Peut-être aussi sommes-nous victimes d'une forme de saturation médiatique ? Jour après jour, les journaux et la télévision doivent remplir leurs pages et leurs tranches d'actualités, de sorte que l'arraisonnement d'un cargo humanitaire par les Israéliens en vient à occuper autant de pages dans les journaux du monde entier qu'en 1943 la bataille de Stalingrad (deux millions de morts).

Peut-être la violence actuelle, quantitativement peu meurtrière mais aveugle et diffuse, se révèle-t-elle plus angoissante que les grandes opérations militaires du passé ? Seize morts dans un attentat islamiste à Barcelone se comparent à un gros accident de la route mais suscitent plus d'émotion populaire que les dix mille morts d'un tremblement de terre en Chine.

Les raisons de la paix

Laissons aux sociologues le soin d'identifier les raisons de la paix retrouvée, si relative soit-elle.

- Peut-être sont-elles dans l'incroyable croissance économique dont ont bénéficié en ce début du XXIe siècle les pays asiatiques, sud-américains et dans une moindre mesure, africains et orientaux ? Les statistiques (mortalité infantile, espérance de vie, illettrisme, famines) attestent que la violence économique s'est atténuée, nonobstant les menaces qui pèsent sur l'humanité (désordres financiers, réchauffement climatique). On peut supputer que l'« allergie à la violence » (Jean-Claude Guillebaud) croît avec l'amélioration des conditions de vie.

- Peut-être sont-elles aussi dans la « modernisation » des mœurs, avec des indices de fécondité qui rejoignent les indices occidentaux en Asie comme au Moyen-Orient ? On est peu disposé à faire la guerre quand on a seulement un ou deux enfants et un espoir raisonnable de leur offrir un avenir prospère.
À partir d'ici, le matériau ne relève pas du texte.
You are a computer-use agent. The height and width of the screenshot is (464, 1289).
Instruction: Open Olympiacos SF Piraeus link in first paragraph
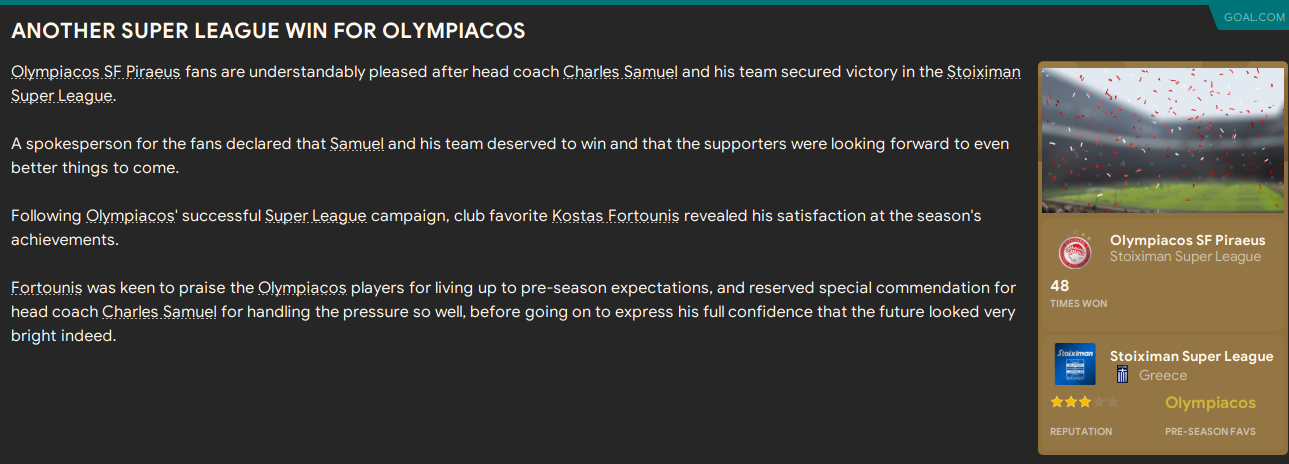[96, 72]
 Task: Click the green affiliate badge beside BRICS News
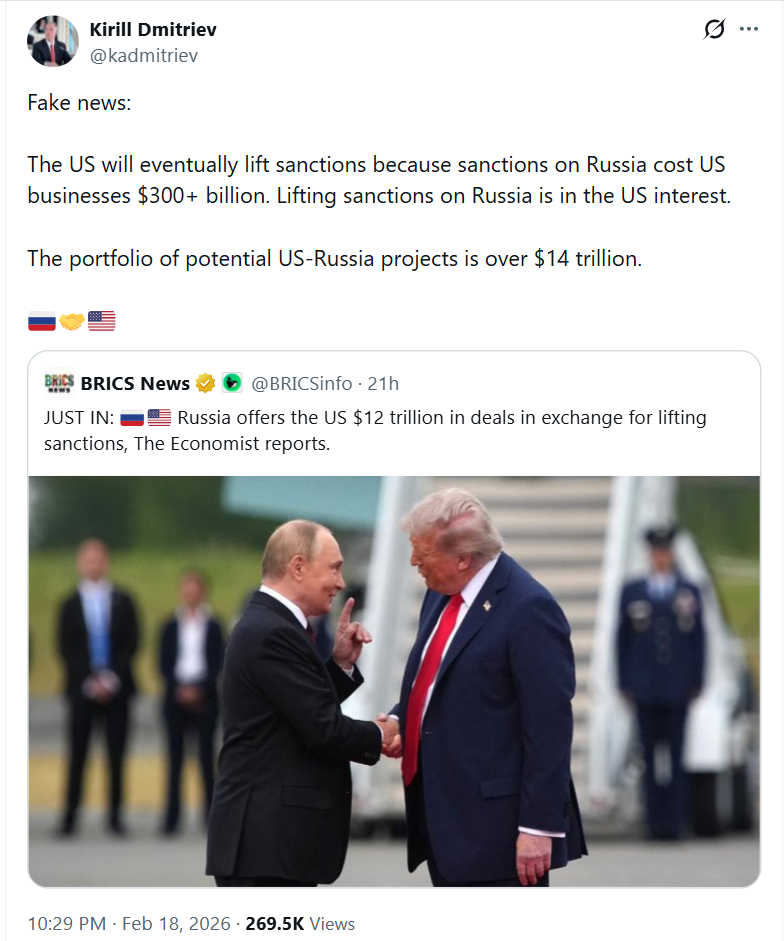click(x=231, y=383)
Faut-il s'étonner que les principaux foyers de guerre actuels coïncident avec les régions les plus pauvres et à plus forte fécondité (Afghanistan, Yémen, Afrique centrale, Sahel) ?

- Peut-être sont-elles enfin dans l'équilibre de la terreur, les grandes puissances nucléaires étant freinées dans leur agressivité par la crainte de « suicider » l'humanité ?
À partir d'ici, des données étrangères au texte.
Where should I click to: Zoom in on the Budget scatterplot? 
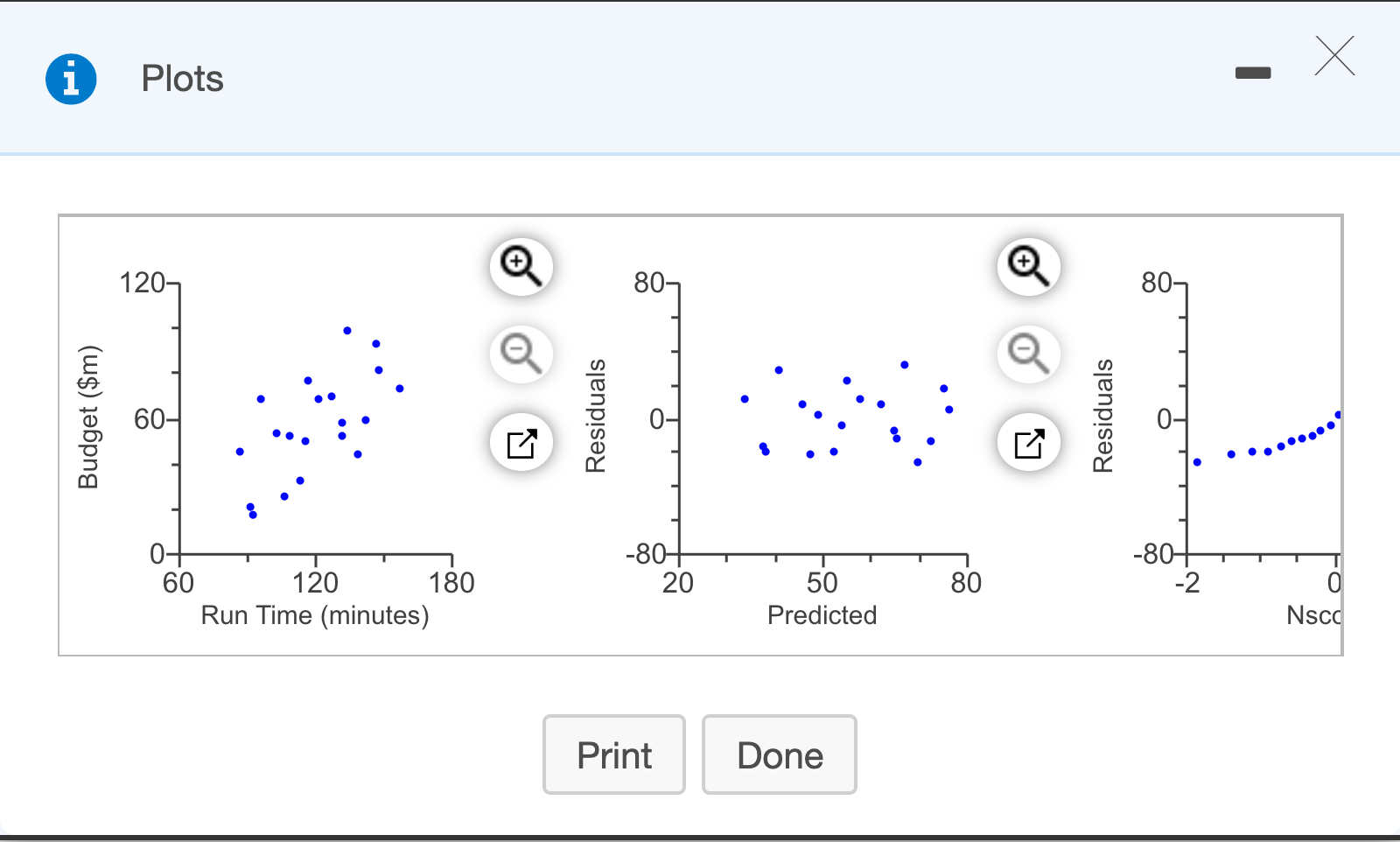click(x=521, y=266)
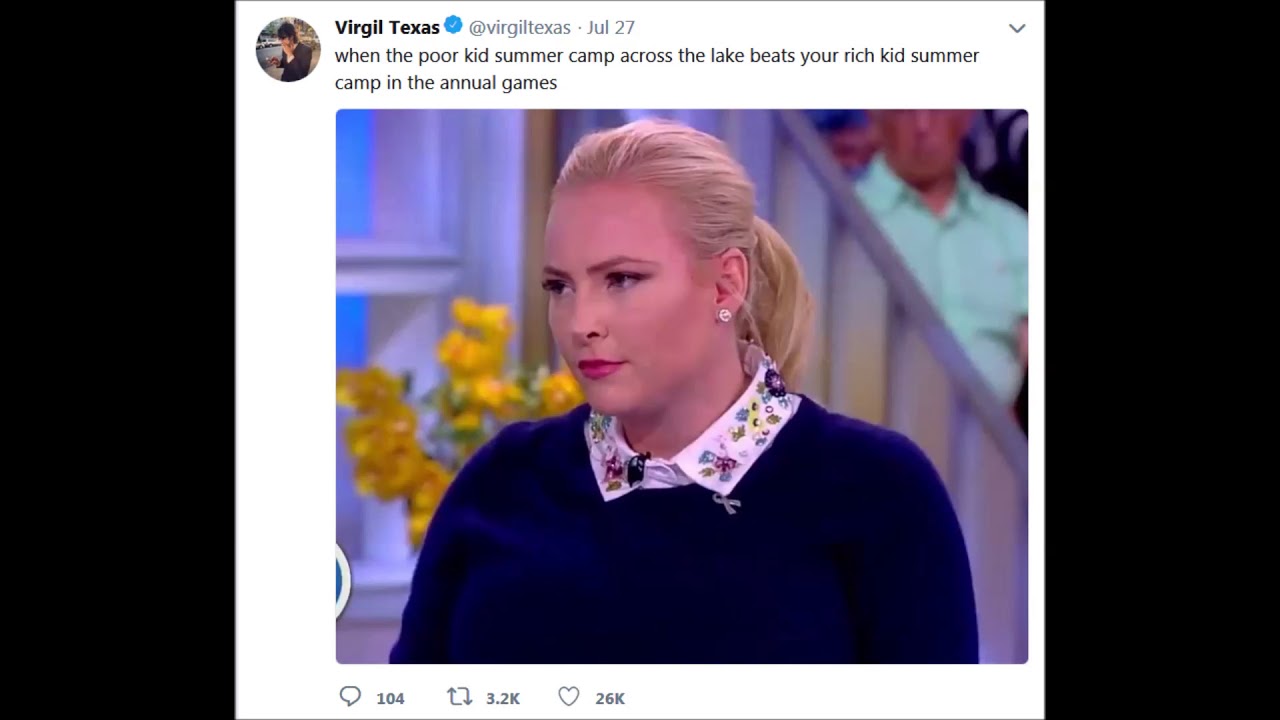The image size is (1280, 720).
Task: Open Virgil Texas profile avatar
Action: [x=288, y=49]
Quoi qu'il en soit, notre constat rejoint l'analyse prémonitoire de l'historien Emmanuel Todd sur un monde en voie d'apaisement (Après l'Empire, 2002, Gallimard). Ce constat et cette analyse sont de nature à réconforter les hommes et les femmes de paix qui se battent sans trêve dans la vie quotidienne, les gouvernements et les institutions internationales pour étouffer autant que faire se peut les germes de conflit.

Mais ne rêvons pas. Si l'on se tue assez peu dans le monde actuel, celui-ci n'est pas pour autant devenu pacifique :

L'égoïsme des possédants atteint des sommets qui rappellent les injustices de la « Belle Époque ».  Or, si la première décennie du XXe siècle fut relativement paisible, n'oublions pas aussi qu'elle précéda la Grande Guerre et la révolution bolchévique, à l'origine des hécatombes du siècle passé. 
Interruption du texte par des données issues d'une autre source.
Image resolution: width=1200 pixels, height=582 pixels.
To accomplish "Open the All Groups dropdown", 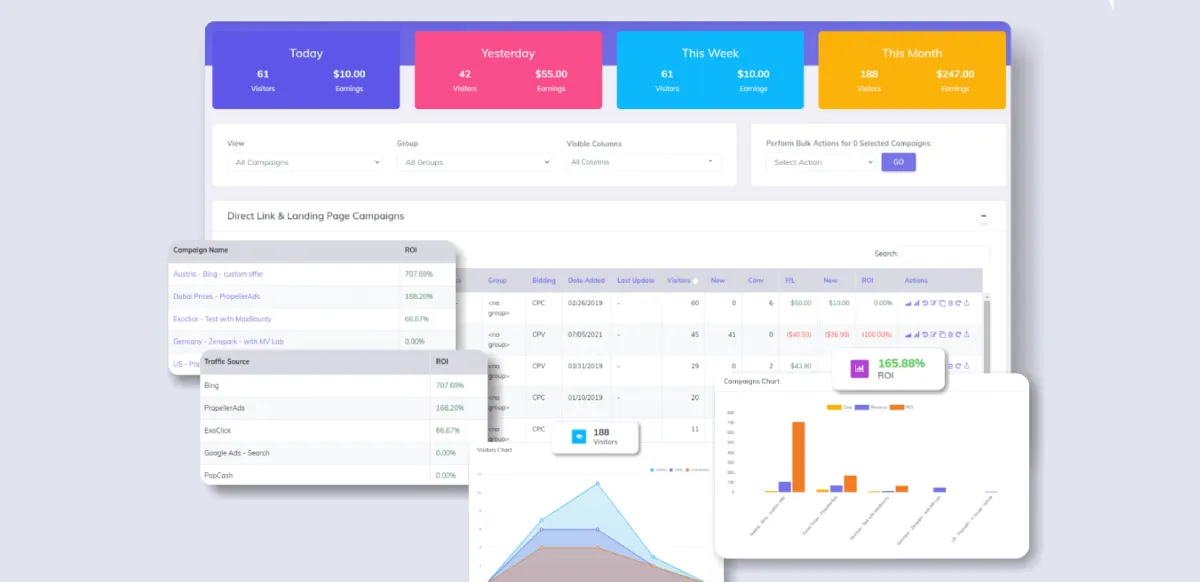I will [x=473, y=162].
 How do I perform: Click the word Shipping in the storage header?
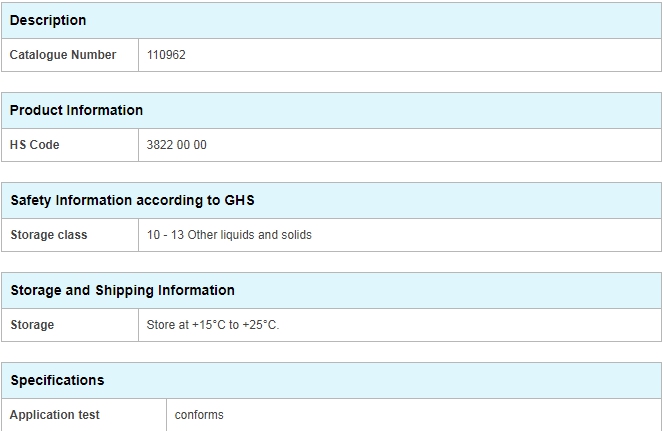point(124,290)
D'autre part, les tensions sociales et les déséquilibres internationaux, notamment démographiques et environnementaux, sont aujourd'hui plus grands que jamais.

Enfin, en marge de la violence d'État, nous devrons peut-être de plus en plus compter avec de nouvelles formes de violences comme les guerres des gangs en Amérique latine. Au Salvador, elles occasionnent une mortalité très supérieure à la mortalité par homicide en Europe en l'An Mil avec 100 morts pour 100 000 habitants, soit 1 décès sur 7 en 2015) (note).